1. Middernacht

16 1 0
                                    

Ik had er de gewoonte van gemaakt om in het midden van de nacht op te staan.

Op dat moment, wanneer Draoy, de altijd-heldere rode superreus, goed zichtbaar was vanuit mijn kamer, startte mijn ochtend. Ondanks de routine van de rest van het huishouden werd mijn keuze geaccepteerd en werden er aparte maaltijden klaargemaakt. Ik was er zeker van dat het voor de nodige ontevredenheid had gezorgd bij het personeel, dat net zoals alle anderen een gezonde dosis afkeer voor het daglicht had. Er werd me echter niets in de weg gelegd - het personeel was overigens niet in de positie om dat te doen - en zelfs mijn vader leek het koud te laten of ik nu samen met hem dineerde of niet. Ikzelf vond het prima dat ik een maaltijd minder met mijn ouders moest doorbrengen.

Het was nu halfeen 's nachts. Op een normale nacht zou ik nu in de eetzaal zitten, mijn ontbijt etend terwijl mijn ouders lunchten en de belangrijkste zaken die op dat moment gaande waren bespraken. Vele nachten had ik al doorgebracht met het perfectioneren van geveinsde desinteresse, hopend dat ik interessante weetjes zou opvangen.
Ik had echter het pijnlijke vermoeden dat mijn vader het vandaag over het nakende Festival van de Bevroren Sterren - en wat erna kwam - zou willen hebben, een onderwerp dat ik het liefste zo lang mogelijk zou willen vermijden, zelfs al wist ik maar al te goed dat dat niet kon.

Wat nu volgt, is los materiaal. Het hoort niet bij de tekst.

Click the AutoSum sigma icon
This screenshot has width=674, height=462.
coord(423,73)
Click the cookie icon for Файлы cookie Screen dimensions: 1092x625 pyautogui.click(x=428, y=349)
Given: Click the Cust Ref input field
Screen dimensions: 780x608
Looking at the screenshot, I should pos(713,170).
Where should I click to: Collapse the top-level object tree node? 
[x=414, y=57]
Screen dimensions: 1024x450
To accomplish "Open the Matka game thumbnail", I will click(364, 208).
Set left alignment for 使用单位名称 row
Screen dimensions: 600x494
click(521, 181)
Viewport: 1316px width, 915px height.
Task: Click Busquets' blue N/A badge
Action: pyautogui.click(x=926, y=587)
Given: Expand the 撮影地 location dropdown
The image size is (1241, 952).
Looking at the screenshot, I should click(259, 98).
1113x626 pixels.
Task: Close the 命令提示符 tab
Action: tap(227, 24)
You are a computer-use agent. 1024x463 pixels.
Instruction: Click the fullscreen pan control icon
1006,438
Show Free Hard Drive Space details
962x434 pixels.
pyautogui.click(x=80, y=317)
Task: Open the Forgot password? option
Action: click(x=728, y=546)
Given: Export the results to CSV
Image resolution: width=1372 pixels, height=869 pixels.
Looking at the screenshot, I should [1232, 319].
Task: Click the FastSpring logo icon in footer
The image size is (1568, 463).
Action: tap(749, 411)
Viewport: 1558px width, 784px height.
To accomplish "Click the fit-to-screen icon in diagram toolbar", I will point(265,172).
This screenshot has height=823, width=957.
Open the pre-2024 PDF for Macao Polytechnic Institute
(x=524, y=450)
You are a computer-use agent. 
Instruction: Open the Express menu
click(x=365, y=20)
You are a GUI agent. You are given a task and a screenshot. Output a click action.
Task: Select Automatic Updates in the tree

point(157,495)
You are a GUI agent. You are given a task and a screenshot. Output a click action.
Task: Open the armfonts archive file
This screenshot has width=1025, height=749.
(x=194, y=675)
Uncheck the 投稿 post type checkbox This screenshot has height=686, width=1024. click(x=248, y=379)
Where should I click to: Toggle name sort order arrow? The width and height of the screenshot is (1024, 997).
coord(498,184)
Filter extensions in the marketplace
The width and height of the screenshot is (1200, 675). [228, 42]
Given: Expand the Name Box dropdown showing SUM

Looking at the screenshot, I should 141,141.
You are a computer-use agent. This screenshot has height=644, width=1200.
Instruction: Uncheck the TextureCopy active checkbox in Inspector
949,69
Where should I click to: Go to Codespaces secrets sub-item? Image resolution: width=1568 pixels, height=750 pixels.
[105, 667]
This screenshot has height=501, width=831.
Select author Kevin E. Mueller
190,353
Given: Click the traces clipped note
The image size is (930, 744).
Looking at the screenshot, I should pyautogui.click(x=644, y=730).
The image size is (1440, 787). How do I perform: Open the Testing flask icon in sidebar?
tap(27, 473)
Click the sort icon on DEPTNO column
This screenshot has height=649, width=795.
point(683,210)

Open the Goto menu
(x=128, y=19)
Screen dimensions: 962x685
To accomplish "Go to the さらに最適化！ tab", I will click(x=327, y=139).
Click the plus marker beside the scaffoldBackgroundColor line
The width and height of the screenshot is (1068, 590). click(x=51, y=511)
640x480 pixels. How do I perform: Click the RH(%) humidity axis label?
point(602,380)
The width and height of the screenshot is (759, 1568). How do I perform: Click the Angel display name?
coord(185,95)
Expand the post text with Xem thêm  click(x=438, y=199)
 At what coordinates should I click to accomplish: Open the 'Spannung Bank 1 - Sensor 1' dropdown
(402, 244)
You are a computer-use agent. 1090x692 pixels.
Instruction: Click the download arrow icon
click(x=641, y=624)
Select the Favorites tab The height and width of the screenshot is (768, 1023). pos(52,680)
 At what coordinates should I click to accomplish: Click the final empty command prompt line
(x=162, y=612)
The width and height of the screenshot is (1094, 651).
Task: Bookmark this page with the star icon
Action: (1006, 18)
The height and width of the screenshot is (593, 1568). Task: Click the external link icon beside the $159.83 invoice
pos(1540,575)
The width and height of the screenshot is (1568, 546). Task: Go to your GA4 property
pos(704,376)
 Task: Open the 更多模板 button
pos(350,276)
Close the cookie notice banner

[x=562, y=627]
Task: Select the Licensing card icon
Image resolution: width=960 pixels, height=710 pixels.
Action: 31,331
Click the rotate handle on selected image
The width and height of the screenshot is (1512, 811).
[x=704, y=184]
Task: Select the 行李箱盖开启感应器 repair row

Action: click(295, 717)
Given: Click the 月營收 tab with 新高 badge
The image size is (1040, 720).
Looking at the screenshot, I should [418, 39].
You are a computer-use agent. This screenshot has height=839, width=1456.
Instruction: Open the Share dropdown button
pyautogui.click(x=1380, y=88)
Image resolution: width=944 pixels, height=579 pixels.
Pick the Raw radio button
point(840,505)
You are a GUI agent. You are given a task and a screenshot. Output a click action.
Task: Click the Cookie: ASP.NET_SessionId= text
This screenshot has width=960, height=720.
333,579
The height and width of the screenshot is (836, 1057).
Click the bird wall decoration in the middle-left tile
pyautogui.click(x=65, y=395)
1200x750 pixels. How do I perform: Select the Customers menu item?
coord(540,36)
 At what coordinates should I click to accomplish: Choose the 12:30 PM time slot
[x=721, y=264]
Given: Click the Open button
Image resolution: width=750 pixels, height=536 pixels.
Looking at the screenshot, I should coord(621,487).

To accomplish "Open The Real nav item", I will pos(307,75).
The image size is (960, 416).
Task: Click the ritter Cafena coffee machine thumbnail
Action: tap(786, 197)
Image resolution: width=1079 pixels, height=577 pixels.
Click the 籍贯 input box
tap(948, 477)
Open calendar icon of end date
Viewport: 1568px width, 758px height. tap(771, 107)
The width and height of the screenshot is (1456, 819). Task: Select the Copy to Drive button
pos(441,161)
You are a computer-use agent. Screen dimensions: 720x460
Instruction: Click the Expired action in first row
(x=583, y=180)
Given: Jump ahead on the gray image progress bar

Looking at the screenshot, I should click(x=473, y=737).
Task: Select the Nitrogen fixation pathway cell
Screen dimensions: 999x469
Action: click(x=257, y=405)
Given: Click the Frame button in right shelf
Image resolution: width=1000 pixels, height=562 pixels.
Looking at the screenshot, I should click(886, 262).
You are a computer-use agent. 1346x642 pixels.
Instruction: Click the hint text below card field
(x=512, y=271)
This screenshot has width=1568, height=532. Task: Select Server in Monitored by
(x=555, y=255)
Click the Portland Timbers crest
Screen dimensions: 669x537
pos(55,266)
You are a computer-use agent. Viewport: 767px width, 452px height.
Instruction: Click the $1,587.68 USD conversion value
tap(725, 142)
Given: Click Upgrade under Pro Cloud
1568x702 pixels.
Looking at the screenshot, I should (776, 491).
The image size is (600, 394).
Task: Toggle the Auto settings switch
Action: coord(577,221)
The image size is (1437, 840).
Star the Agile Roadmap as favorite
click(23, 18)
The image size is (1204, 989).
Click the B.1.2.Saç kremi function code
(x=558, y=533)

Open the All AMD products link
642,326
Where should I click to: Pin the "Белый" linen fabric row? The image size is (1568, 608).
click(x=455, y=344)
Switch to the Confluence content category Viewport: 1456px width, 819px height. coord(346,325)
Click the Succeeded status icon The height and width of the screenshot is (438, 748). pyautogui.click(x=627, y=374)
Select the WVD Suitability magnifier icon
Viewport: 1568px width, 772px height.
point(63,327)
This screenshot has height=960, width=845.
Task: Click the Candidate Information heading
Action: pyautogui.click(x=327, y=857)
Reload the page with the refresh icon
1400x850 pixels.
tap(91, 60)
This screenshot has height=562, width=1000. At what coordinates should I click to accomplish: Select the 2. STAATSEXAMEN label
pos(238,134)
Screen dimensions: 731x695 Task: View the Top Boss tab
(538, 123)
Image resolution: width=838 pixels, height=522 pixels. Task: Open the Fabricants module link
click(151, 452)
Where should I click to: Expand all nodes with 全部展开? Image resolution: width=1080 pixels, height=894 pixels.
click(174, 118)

Ik ging lichtjes met mijn hand langs de zware, dure gordijnen die ik speciaal uitgekozen had toen ik mijn kamer mocht decoreren. Vaag herinnerde ik me de haast kinderlijke blijdschap die ik gevoeld had toen ze net opgehangen waren, ondertussen al heel wat jaren geleden. Het zou niet lang meer duren of ik kon weer op zoek naar nieuwe exemplaren. Fronsend riep ik een sliertje magie op om een rafeltje weg te snijden.
Met een resoluut gebaar opende ik het grote raam dat achter de gordijnen schuilging en stapte de nachtlucht in. Een frisse bries die me tegemoet kwam liet me weten dat het gure winterweer eraan kwam -en snel. Binnen enkele weken zouden de nu al kale bomen bedekt zijn met een dik pak sneeuw en ijs. Voor nu waren de tuiniers nog druk bezig met het opharken en wegvoeren van de afgevallen bladeren. Dat leek me nogal nutteloos, aangezien de felle herfstbladeren onze tuinen weer wat kleur gaven nu de meeste bloemen afgestorven waren, maar mijn vader had een ongelukkige voorkeur voor een nette, smetteloze tuin.
Die strekte zich uit tot zover ik kon kijken en ging daarna over in kilometers bos, waar regelmatig gejaagd werd. Het was in de loop der jaren bijna saai geworden om over dit landschap uit te staren; het enige wat ik nooit beu zou worden was de sterrenhemel.
"Juffrouw Ilygwin?" De zachte, melodieuze stem achter me was duidelijk gemaakt om te zingen. Moeiteloos plakte ik een glimlach op mijn gezicht en draaide me om.
"Adhara?" antwoordde ik. Mijn kamermeisje stond net voor het geopende raam, haar dunne gestalte gehuld in een simpele blauwe jurk met korte mouwen. Kleine stukken van haar huid werden zo blootgesteld aan het maanlicht en gloeiden een bijzonder zwart. Even staarde ik er bewonderend naar - alsof ik het nog nooit eerder had gezien - en pakte toen haar uitgestoken hand vast, die me met lichte dwang naar voren trok.
De stap naar binnen ging me lastiger af dan zou moeten.
"Ik weet het, ik moet naar beneden", zuchtte ik, een verlangende blik over mijn schouder werpend. Het liefst van al was ik nog uren blijven staan op het balkon, genietend van de nacht en haar positieve invloed op mijn humeur, dat net na het opstaan niet al te best was.
"Uw vader heeft me gestuurd", verontschuldigde Adhara zich, een licht bezorgde blik op haar gezicht. Ook al was ze slechts een bediende, ik had zo een vermoeden dat ze maar al te goed wist wat er gaande was rondom het aankomende Festival. Het personeel had de reputatie enorm te roddelen over alles wat er gebeurde. Als ik ooit eens iets wou weten over wat er in de andere Hertogdommen gebeurde, hoefde ik het slechts aan hen vragen. Via familie en vrienden, waarmee ze in contact stonden door een efficiënt briefwisselingssysteem, kregen ze als eerste te horen wat er gaande was.
Alle kracht verzamelend die ik kon opbrengen, zette ik een neutrale uitdrukking op en knikte.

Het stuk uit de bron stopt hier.